La comparaison est-elle toujours toxique ? (note programmatique)

 

  1. « Comparaison poison », disent certains psychologues. Pourquoi les comparaisons sont-elles tellement toxiques dans les relations interpersonnelles ? L’on pourrait distinguer deux grands cadres.

Le premier est tout intérieur en son origine (et en partie extérieur dans ses multiples conséquences délétères). Il s’agit de la fusion jalouse, de cette indifférenciation par laquelle la comparaison se double d’une évaluation et conduit à une dévalorisation du comparateur à l’égard du comparé. Observant une qualité dont il pense, être démuni, le comparateur en vient à s’exclure pour se fondre dans le comparé. Le mécanisme est bien connu des moralistes qui y a vu l’essence de la jalousie. La psychanalyse en a cherché l’origine dans le processus archaïque par excellence, la régression incestuelle. Il est vrai que la comparaison peut fonctionner dans l’autre sens (me comparant à autrui, je l’estime désormais non plus supérieur à moi, mais inférieur) et alors nourrir le narcissisme : la violence qui nie et absorbe l’altérité est aussi grande et destructrice.

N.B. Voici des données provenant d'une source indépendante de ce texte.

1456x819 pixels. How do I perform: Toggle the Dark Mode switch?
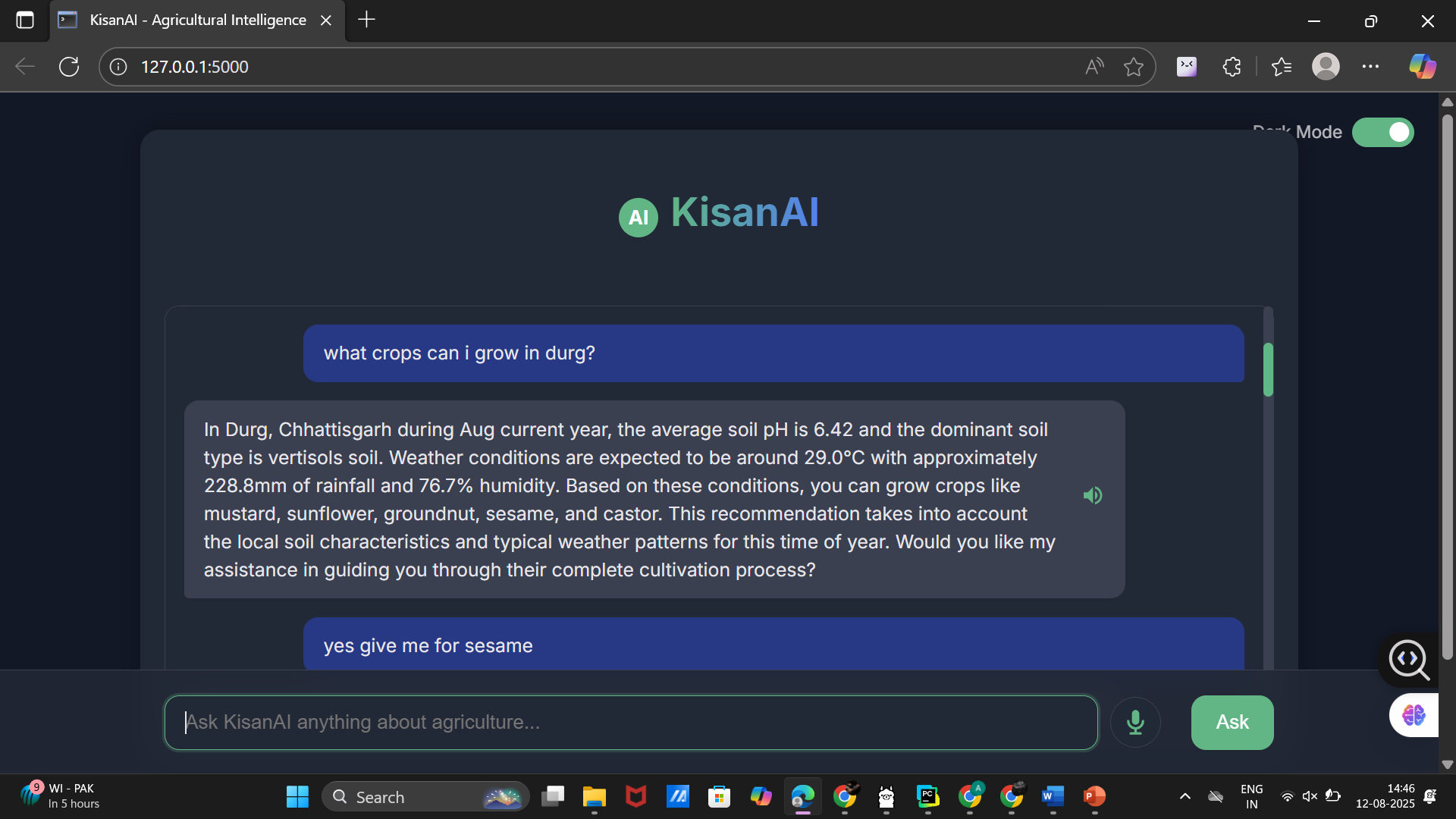pos(1382,132)
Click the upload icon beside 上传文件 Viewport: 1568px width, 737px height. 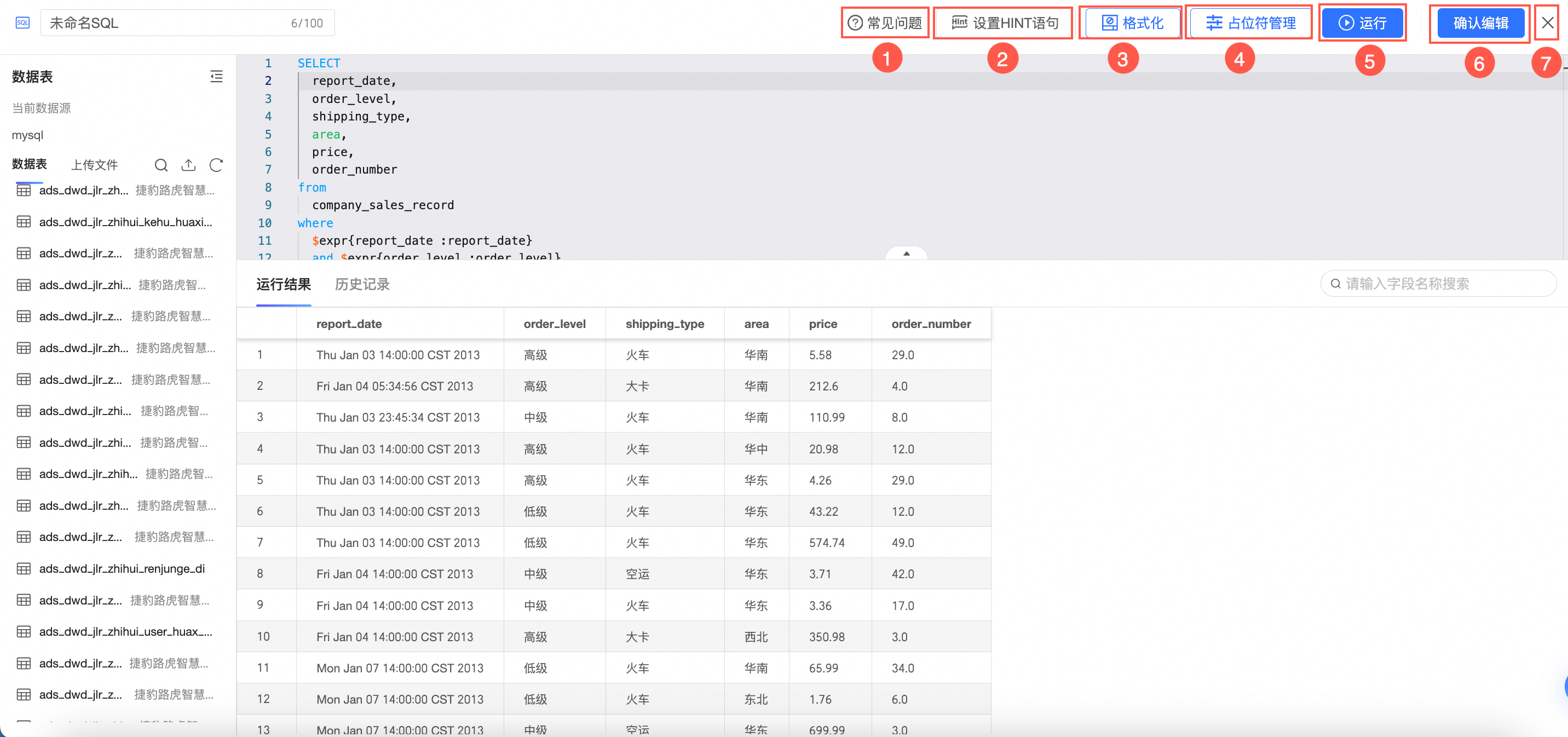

La comparaison peut s’exercer dans un autre cadre, mais conduire à des interactions tout aussi mortifères, car le mécanisme est toujours la rature de l’altérité. Elle se produit ici non pas d’abord au-dedans, mais au dehors, lors d’un échange. Pour plus de clarté, symbolisons les différents protagonistes : A et B, les personnes en interaction : C, l’éventuelle troisième personne invitée par B. A, qui parle en « je », expose une opinion ou une expérience, et B l’autre protagoniste réagit en introduisant une comparaison : « C’est comme moi » (B) ou « comme un tel » (C). Or, en faisant ainsi, B centre l’attention sur cet autre C qui sert de point de comparaison et subtilement déplace le centre de l’attention de A qui parlait à partir de lui-même, vers B lui-même. La comparaison conduit donc à un secret narcissisme. On objectera que le terme comparateur (C) peut être autre que le comparateur B, par exemple si celui-ci dit : « Cela me fait penser à Churchill ». Nous répondrons que si C, c’est-à-dire l’objet dont traite B, diffère de B, l’acte provient de l’initiative de B et, quoi qu’il en soit, le « je » de l’interlocuteur A est biffé au profit du « je » de ce C qui est invité par le « tu » B sensé écouter et se centrer sur le « je » de A. Bref, la violence ressentie par A vient de ce que, par sa comparaison, a déplacé le centre de l’attention. Or, l’amour est volonté du bien de l’autre. Donc, la comparaison fait sortir de cet amour extatique de soi. Disons-le en termes éthiques : il fait passer de la norme personnaliste (désintéressée) à la norme utilitariste (intéressée) qui est à la racine de toutes les violences faites à autrui.

 

  1. Est-ce à dire qu’il faille bannir toute comparaison ? Non point. D’abord, la comparaison est nécessaire à la vie intellectuelle, c’est-à-dire à l’intelligence des choses et des personnes qui procède souvent à partir du même pour accéder à l’autre. L’on sait, par exemple, combien la constatation des similitudes statiques entre les vivants a pu conduire à celle de leur généalogie historique, donc à la saisie historique et évolutionniste du vivant, au nom du principe métaphysique selon lequel la communauté présente provient d’une origine passée elle-même commune. La méthode comparative se fonde sur deux lois : l’une, concernant le connu, selon laquelle les choses se ressemblent ; l’autre, concernant le connaissant, selon laquelle nous procédons du connu à l’inconnu.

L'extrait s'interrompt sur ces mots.